### TASK BRIEF
The records sit below. Return every line in them that holds the word "will".

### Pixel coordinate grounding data
'''

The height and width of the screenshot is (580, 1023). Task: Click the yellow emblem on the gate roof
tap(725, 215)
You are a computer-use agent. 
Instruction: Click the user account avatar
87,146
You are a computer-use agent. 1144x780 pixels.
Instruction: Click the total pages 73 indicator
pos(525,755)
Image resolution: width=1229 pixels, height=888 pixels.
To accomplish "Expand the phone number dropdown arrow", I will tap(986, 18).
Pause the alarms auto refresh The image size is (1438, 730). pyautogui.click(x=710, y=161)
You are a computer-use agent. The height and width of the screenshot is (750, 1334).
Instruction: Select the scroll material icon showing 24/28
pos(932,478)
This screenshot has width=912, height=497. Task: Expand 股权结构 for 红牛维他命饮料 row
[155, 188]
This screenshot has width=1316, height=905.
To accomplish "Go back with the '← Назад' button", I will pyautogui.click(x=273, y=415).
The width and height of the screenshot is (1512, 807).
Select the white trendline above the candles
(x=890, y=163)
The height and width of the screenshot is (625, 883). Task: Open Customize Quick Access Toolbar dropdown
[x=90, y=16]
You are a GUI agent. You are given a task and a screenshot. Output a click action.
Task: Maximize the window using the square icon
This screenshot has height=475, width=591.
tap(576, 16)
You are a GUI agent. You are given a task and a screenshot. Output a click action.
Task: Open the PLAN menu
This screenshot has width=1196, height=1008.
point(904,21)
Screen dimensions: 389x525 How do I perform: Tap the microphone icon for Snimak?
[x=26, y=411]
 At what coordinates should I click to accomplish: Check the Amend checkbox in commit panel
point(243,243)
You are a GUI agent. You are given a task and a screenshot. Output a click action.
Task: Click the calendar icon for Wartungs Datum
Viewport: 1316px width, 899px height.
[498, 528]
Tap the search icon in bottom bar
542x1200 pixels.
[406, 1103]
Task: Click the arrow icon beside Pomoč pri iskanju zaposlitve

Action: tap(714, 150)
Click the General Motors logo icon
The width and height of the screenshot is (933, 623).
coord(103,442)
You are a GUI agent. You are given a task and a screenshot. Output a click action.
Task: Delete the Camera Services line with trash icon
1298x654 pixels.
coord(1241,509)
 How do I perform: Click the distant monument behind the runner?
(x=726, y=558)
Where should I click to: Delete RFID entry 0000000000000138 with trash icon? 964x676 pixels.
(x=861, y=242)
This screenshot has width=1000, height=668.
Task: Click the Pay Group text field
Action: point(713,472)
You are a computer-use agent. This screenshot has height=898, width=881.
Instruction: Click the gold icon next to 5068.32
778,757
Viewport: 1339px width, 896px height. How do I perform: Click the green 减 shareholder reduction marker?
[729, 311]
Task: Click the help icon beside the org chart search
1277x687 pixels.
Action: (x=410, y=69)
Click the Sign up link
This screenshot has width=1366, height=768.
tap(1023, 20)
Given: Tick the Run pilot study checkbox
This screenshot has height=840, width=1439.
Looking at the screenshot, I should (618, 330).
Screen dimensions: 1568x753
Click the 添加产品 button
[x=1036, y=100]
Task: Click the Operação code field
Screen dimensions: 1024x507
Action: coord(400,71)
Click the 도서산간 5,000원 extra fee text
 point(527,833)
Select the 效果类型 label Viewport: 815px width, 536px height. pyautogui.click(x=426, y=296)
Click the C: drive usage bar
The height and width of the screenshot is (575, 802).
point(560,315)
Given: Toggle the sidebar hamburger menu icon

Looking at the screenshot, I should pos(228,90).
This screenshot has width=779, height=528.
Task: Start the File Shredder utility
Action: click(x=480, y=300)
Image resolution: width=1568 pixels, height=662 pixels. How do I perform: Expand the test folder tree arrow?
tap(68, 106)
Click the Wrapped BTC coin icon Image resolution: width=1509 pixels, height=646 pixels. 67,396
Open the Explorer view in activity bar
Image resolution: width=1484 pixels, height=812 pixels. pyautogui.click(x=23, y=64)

'''

### WRITTEN SOLUTION
To accomplish "Expand the phone number dropdown arrow", I will tap(986, 18).
To accomplish "Go back with the '← Назад' button", I will pyautogui.click(x=273, y=415).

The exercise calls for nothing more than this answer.